In 1947 a group of scientists envisioned a new role for a simple household device used every morning to arouse us from our nightly slumbers, an alarm clock. The Doomsday Clock was created as a symbol showing a countdown to possible global catastrophe. The opinion on how close the world is to a global catastrophe is expressed as a number of “minutes” before midnight. Its most recent move earlier this year – to two and a half minutes to midnight – has alarmed citizens in many countries. The Doomsday Clock has been used by everyday citizens, more than 7,000 mayors, and hundreds of the world’s religious and parliamentary leaders.
If we could finally cast-off the nuclear nightmare in which we live today, we could then embrace and build the United Nations with the resources now wasted on deadly weapons of mass destruction.

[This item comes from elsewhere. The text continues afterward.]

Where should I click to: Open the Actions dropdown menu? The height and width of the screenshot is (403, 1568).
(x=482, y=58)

Its Charter has given us the direction for moving forward. “We the peoples of the United Nations,” it states, are “determined to save succeeding generations from the scourge of war…and to practice tolerance and live together in peace with one another as good neighbours.” Its 17 Sustainable Development Goals, set for the next 14 years, provide specific areas and targets for addressing global issues including poverty and hunger, health, quality education, and gender equality. None of the 17 goals will be accomplished easily, but they will not be accomplished at all if the nuclear arms race is allowed to continue.

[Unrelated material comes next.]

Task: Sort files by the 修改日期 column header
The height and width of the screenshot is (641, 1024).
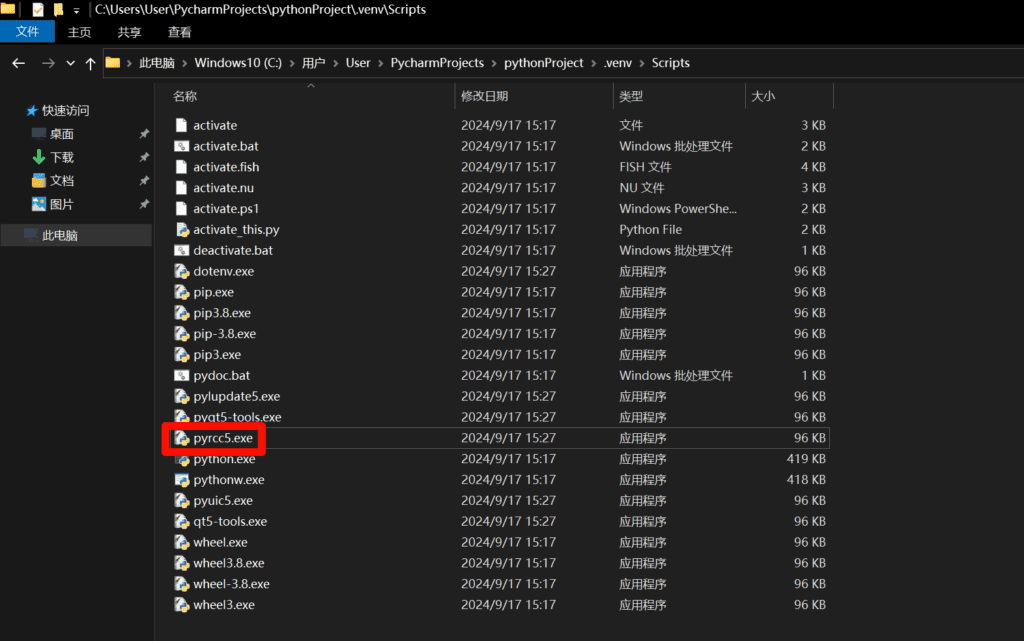Action: pyautogui.click(x=485, y=96)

The Doomsday Clock reminds us that the fateful choice must be made. Are we prepared to make it?
Murray Thomson is a member of Ottawa Monthly Meeting and former Secretary of CFSC. Murray’s concern for a nuclear-free world has led him to co-found groups including Canadians for a Nuclear Weapons Convention and Project Ploughshares. In 2016 CFSC supported the publishing of Murray’s book Minutes to Midnight. The book shares insights and an urgent plea from some of a list of more than 900 members of the Order of Canada who’ve called for nuclear disarmament.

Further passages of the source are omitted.